Chine-Taïwan, la guerre des puces : comment Pékin tente de piller les secrets du géant TSMC
Située dans le parc scientifique de Hsinchu, la Silicon Valley taïwanaise, à une trentaine de minutes en train à grande vitesse au sud-ouest de la capitale Taipei, le site s'apparente à une forteresse.
Devant la façade ornée du sigle rouge "TSMC" , des caméras et des gardes scrutent les passants.
Seuls les employés et les fournisseurs peuvent franchir les enceintes du bâtiment, qui héberge à la fois le siège social et l'une des usines du leader mondial des semi-conducteurs.
A l’intérieur le contrôle est strict.
Les salariés ne peuvent utiliser que les téléphones portables fournis par l’entreprise.
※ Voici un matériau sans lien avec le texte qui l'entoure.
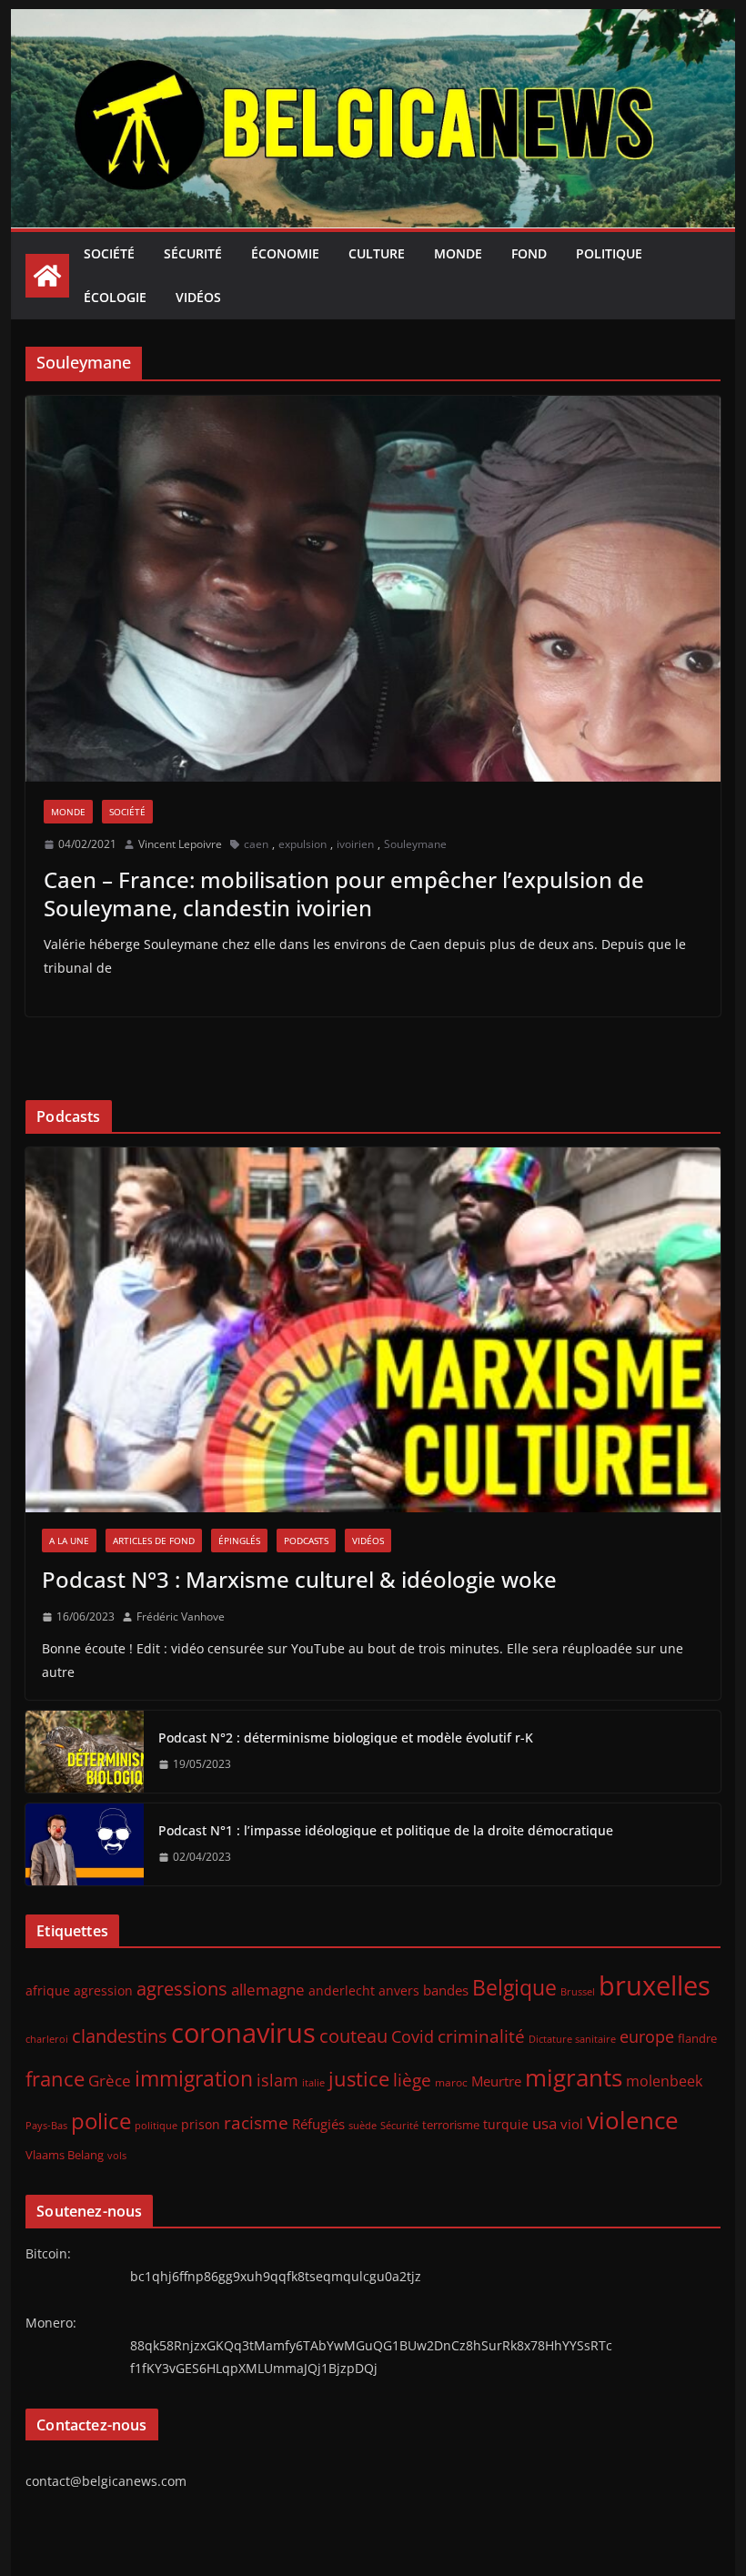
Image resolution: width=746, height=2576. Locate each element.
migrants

Et les documents papier ont un marquage magnétique pour éviter qu'ils ne sortent clandestinement.
Il faut dire que le groupe, qui pèse plus de 40 % de l'indice phare de la Bourse de Taïwan, détient un précieux secret : la recette des puces les plus sophistiquées de la planète .
Ces composants équipent les téléphones et ordinateurs haut de gamme, les processeurs pour centres de données ou encore des matériels militaires, mais ils sont surtout devenus essentiels au développement de l’intelligence artificielle.
TSMC fabrique notamment les puces IA conçues par l’américain Nvidia.
Restrictions d'exportations vers la Chine Petit pays de 23 millions d'habitants, Taïwan se retrouve donc au cœur de la bataille technologique entre les Etats-Unis et la Chine, centrée autour de l'IA.
Sous la menace d'une invasion par la Chine (qui considère l'île comme l'une de ses provinces), Taïwan a choisi son camp.
Dans la gare TGV de Hsinchu, une immense pancarte célèbre l’ouverture d’une ligne aérienne entre Taipei et Phoenix en Arizona, où six usines TSMC sont en construction.
Le gouvernement taïwanais s’efforce aussi de s’aligner sur les réglementations de Washington - qui craint les applications militaires de l'IA - en restreignant l’exportation de produits stratégiques vers de grandes entreprises de la tech chinoise comme Huawei.
TSMC s’est ainsi engagé à couper tout lien avec le géant basé à Shenzhen.